++++ ФРАГМЕНТ ТЕКСТА ++++

Сказанное Мемхиром Фиссехой можно подытожить следующим образом. Ковчег был украден Менеликом I и его спутниками из храма Соломона в Иерусалиме. Они вывезли ковчег из Израиля в Египет. Затем они поднялись вверх по Нилу — сначала по Нилу, а потом по его притоку Тэкэзе, пока не попали в Эфиопию.
Таково, разумеется, предание о краже ковчега, приведенное в «Кебра Нагаст». Новым оказалось сообщенное далее.
— В поисках надежного и подобающего места для хранения бесценной реликвии, — продолжал старый священник, путешественники прибыли на озеро Тана. В то время все озеро было священным. Оно было дорого Богу. Святое место. И вот они прибыли на Тану, на его восточный берег, и избрали этот остров, теперь носящий название «Киркос», в качестве пристанища Ковчега.
— Как долго он находился здесь? — спросил я.
— Восемьсот лет, — последовал ответ. — Он благословлял нас своим присутствием на протяжении восьмисот лет.
— Здесь было какое-то здание для него? Он был помещен в каком-нибудь храме?
— Не было никакого здания. Священный ковчег находился в шатре. И хранился в шатре здесь, на Тана Киркос, восемьсот лет. Тогда мы были иудеями. Позже, когда мы стали христианами, царь Эзана забрал его в Аксум и поместил в великую церковь в том городе.
— И вы утверждаете, что ковчег перевезли в Аксум тысячу шестьсот лет назад?
— Таким образом, если он находился на Тана Киркос на протяжении восьмисот лет до того… Посмотрим… Ковчег тогда должен был попасть сюда примерно две тысячи четыреста лет назад. Так? Вы хотите сказать мне, что ковчег был доставлен сюда около 400 года до Рождества Христова?
— Да.
— Вы знаете, что 400 лет до. н. э. сильно отдалены во времени от Соломона, которого считали отцом Менелика? В самом деле, Соломон умер примерно за пятьсот лет до того времени. Что вы скажете на это?

++++

ВЫПОЛНИТЕ ЗАДАНИЯ:
**a)** Где, согласно отрывку о ковчеге, хранился ковчег на Тана Киркос?
**b)** Перепишите из отрывка о ковчеге фрагмент, начиная со слов «Сказанное Мемхиром Фиссехой» и заканчивая словами «здесь? — спросил я.».
**c)** Почему, судя по отрывку о ковчеге, путешественники с ковчегом прибыли на озеро Тана?

++++ ИСХОДНЫЕ ДАННЫЕ ++++

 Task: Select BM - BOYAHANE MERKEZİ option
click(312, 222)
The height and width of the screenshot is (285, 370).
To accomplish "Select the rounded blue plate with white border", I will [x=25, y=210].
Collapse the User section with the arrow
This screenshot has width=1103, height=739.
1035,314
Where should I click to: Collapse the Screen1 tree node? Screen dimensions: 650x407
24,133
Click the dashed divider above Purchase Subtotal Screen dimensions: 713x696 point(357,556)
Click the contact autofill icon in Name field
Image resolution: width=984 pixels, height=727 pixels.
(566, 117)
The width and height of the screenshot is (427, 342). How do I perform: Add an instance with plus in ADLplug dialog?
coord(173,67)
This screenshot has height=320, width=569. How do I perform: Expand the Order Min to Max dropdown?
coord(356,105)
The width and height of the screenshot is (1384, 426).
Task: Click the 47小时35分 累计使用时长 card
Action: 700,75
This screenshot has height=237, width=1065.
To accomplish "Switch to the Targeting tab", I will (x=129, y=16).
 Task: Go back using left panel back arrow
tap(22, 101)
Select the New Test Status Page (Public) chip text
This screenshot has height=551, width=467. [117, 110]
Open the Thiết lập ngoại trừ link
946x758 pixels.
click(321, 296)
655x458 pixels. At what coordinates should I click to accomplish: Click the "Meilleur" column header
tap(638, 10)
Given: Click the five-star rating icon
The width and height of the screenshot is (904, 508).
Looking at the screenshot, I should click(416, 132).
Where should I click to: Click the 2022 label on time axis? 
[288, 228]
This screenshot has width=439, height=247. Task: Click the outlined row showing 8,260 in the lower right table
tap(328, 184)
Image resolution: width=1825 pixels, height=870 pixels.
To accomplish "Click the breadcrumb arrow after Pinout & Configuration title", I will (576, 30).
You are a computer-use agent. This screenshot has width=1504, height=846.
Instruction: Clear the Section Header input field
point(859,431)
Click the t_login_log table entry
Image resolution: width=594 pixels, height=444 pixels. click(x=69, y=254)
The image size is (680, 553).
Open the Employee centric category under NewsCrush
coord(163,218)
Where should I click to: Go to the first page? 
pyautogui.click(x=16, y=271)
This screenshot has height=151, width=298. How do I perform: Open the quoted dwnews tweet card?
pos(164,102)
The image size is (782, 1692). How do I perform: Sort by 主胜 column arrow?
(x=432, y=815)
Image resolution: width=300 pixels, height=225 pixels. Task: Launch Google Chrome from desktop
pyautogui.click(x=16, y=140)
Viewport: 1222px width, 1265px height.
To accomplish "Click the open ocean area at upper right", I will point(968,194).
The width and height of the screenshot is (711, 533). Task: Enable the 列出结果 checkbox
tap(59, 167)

++++

ОТВЕТЫ К ЗАДАНИЯМ:
**a)** В шатре.

**b)**
Сказанное Мемхиром Фиссехой можно подытожить следующим образом. Ковчег был украден Менеликом I и его спутниками из храма Соломона в Иерусалиме. Они вывезли ковчег из Израиля в Египет. Затем они поднялись вверх по Нилу — сначала по Нилу, а потом по его притоку Тэкэзе, пока не попали в Эфиопию.
Таково, разумеется, предание о краже ковчега, приведенное в «Кебра Нагаст». Новым оказалось сообщенное далее.
— В поисках надежного и подобающего места для хранения бесценной реликвии, — продолжал старый священник, путешественники прибыли на озеро Тана. В то время все озеро было священным. Оно было дорого Богу. Святое место. И вот они прибыли на Тану, на его восточный берег, и избрали этот остров, теперь носящий название «Киркос», в качестве пристанища Ковчега.
— Как долго он находился здесь? — спросил я.

**c)** Они искали надежное и подобающее место для хранения бесценной реликвии. В то время все озеро было священным и дорогим Богу.